> [Extracted material]:
################

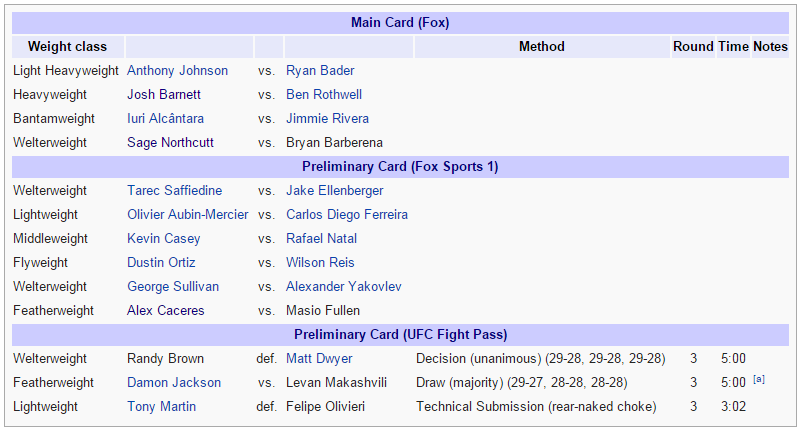
Task: Open the Carlos Diego Ferreira link
Action: pyautogui.click(x=347, y=215)
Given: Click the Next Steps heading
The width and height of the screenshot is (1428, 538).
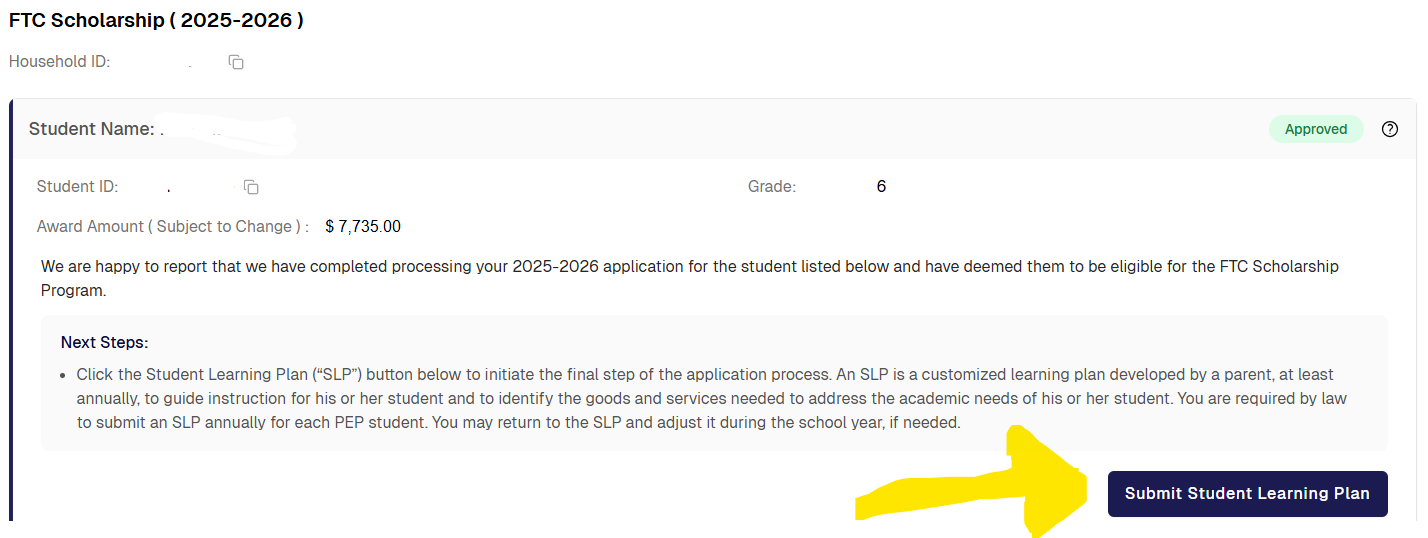Looking at the screenshot, I should tap(104, 343).
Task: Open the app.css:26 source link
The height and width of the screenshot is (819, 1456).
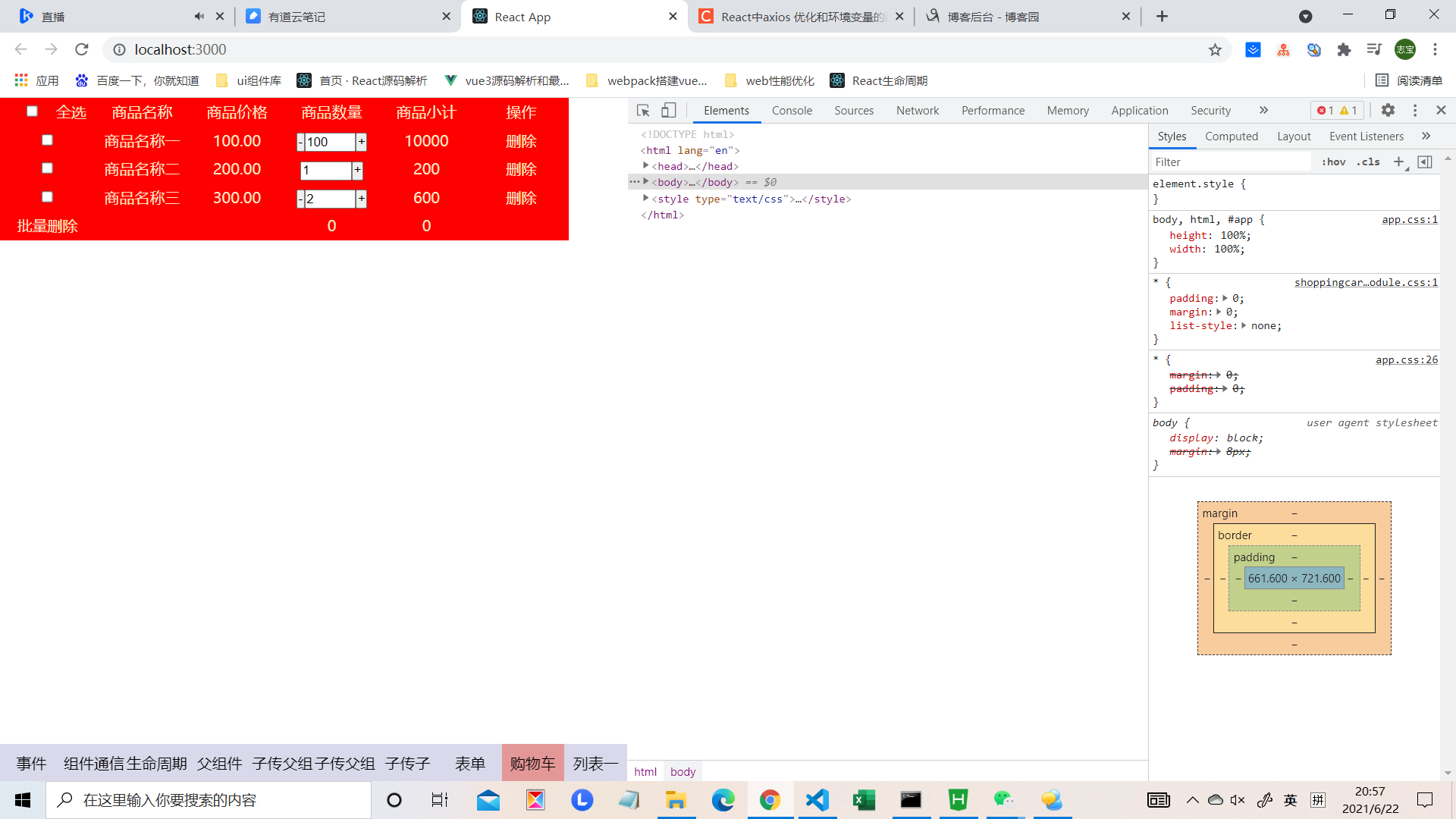Action: click(1406, 360)
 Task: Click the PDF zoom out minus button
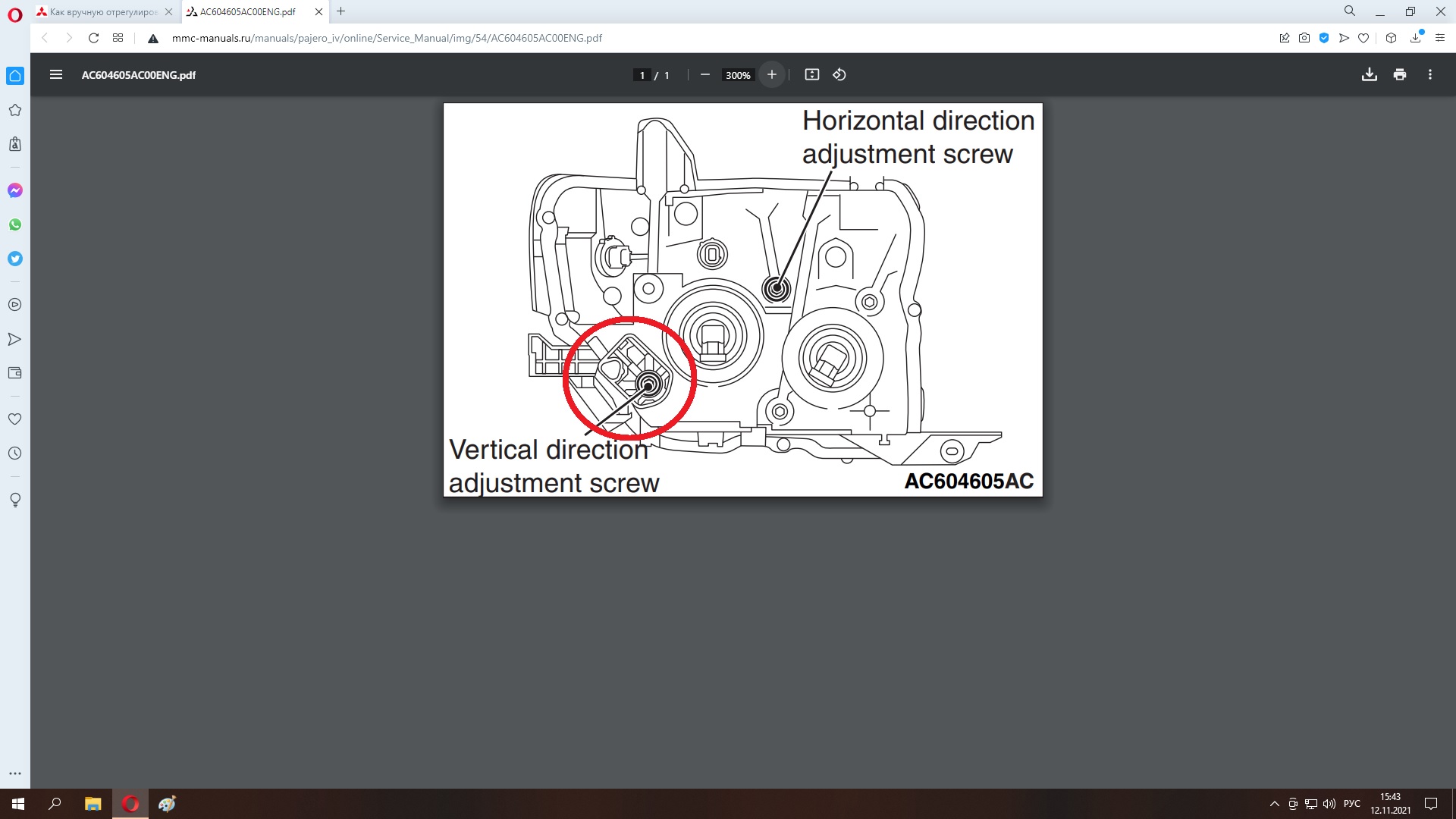[704, 74]
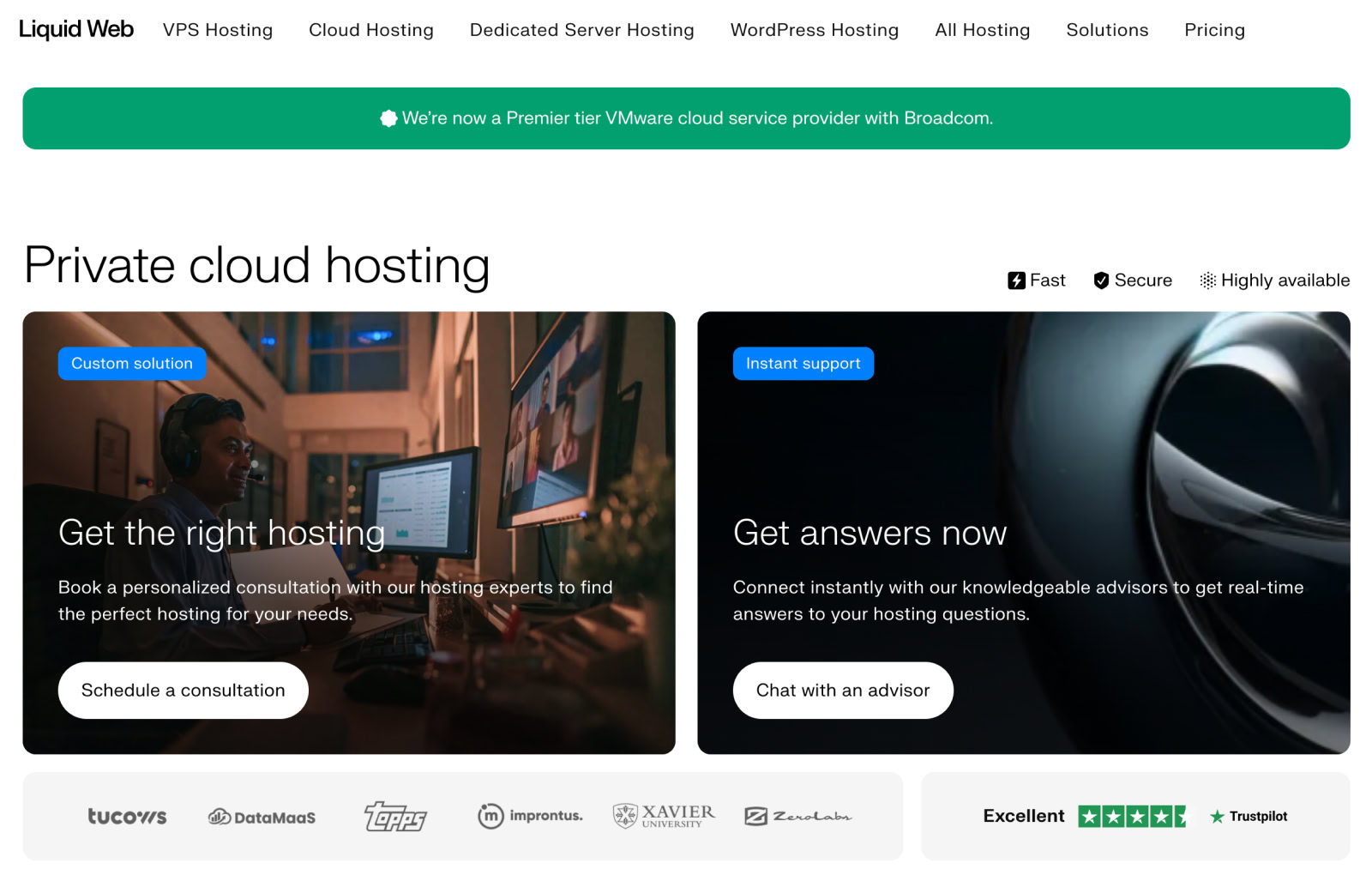The width and height of the screenshot is (1372, 887).
Task: Open the All Hosting menu
Action: coord(982,30)
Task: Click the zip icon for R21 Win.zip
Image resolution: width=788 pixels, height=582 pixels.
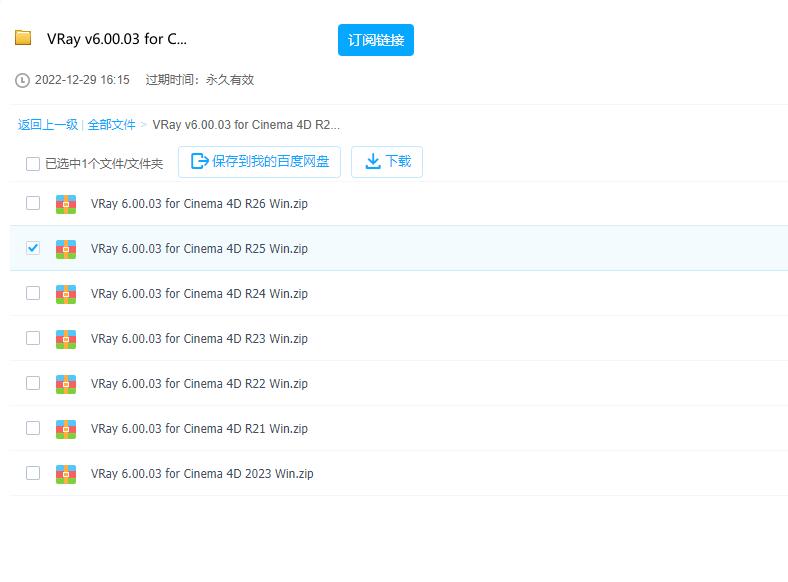Action: click(66, 429)
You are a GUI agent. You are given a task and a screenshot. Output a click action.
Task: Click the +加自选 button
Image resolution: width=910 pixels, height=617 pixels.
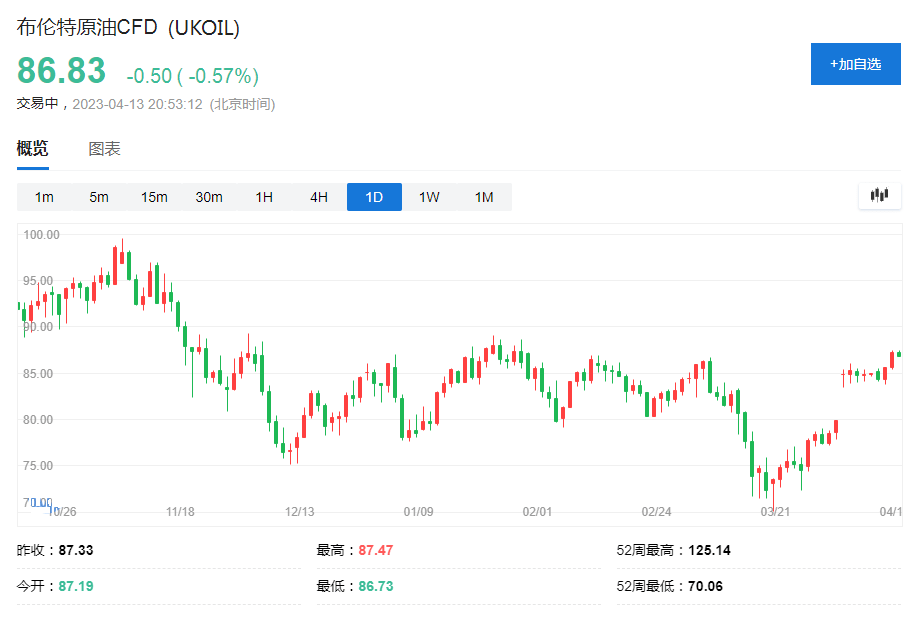tap(855, 64)

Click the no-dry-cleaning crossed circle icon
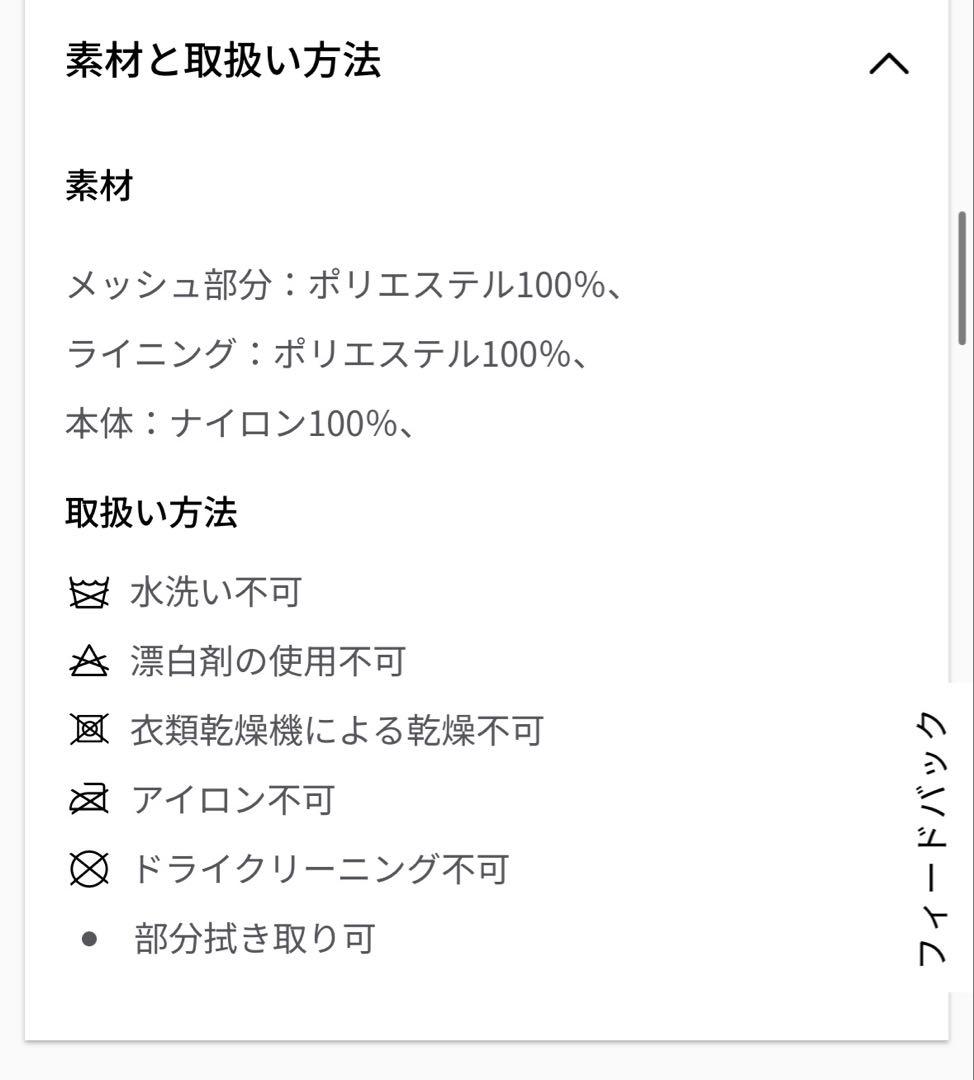90,869
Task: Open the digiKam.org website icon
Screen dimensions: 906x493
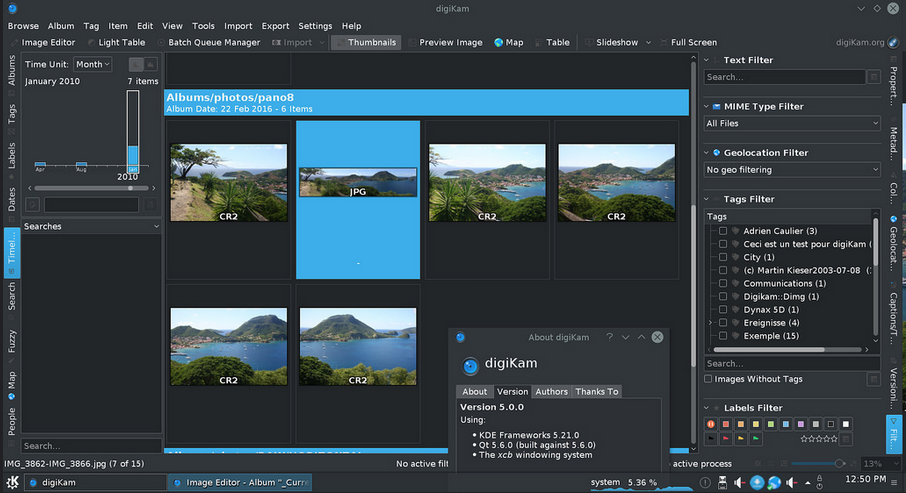Action: coord(893,43)
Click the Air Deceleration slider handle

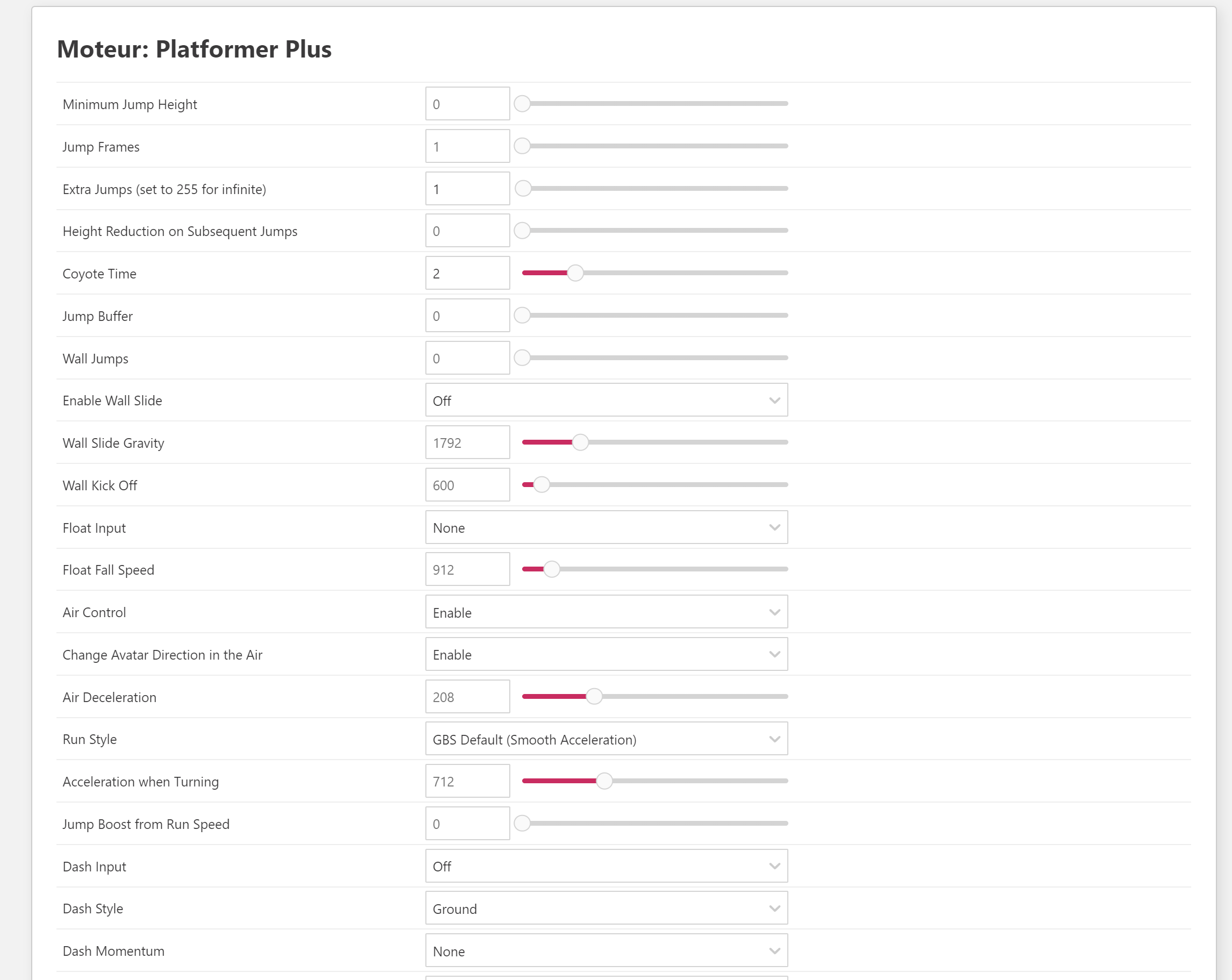coord(594,697)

################

> [Short exercise]:
Copy every item above word for word, leaving out the pictures.

> [Exercise result]:
Task: Open the Carlos Diego Ferreira link
Action: pyautogui.click(x=347, y=215)
Given: Click the Next Steps heading
The width and height of the screenshot is (1428, 538).
Looking at the screenshot, I should tap(104, 343).
Task: Open the app.css:26 source link
The height and width of the screenshot is (819, 1456).
Action: click(1406, 360)
 Task: Click the PDF zoom out minus button
[704, 74]
The width and height of the screenshot is (1372, 887).
Task: Open the All Hosting menu
Action: coord(982,30)
Task: Click the zip icon for R21 Win.zip
Image resolution: width=788 pixels, height=582 pixels.
Action: click(66, 429)
You are a GUI agent. You are given a task and a screenshot. Output a click action.
Task: Click the +加自选 button
Image resolution: width=910 pixels, height=617 pixels.
tap(855, 64)

Click the no-dry-cleaning crossed circle icon
90,869
Task: Open the digiKam.org website icon
Screen dimensions: 906x493
Action: coord(893,43)
Click the Air Deceleration slider handle

coord(594,697)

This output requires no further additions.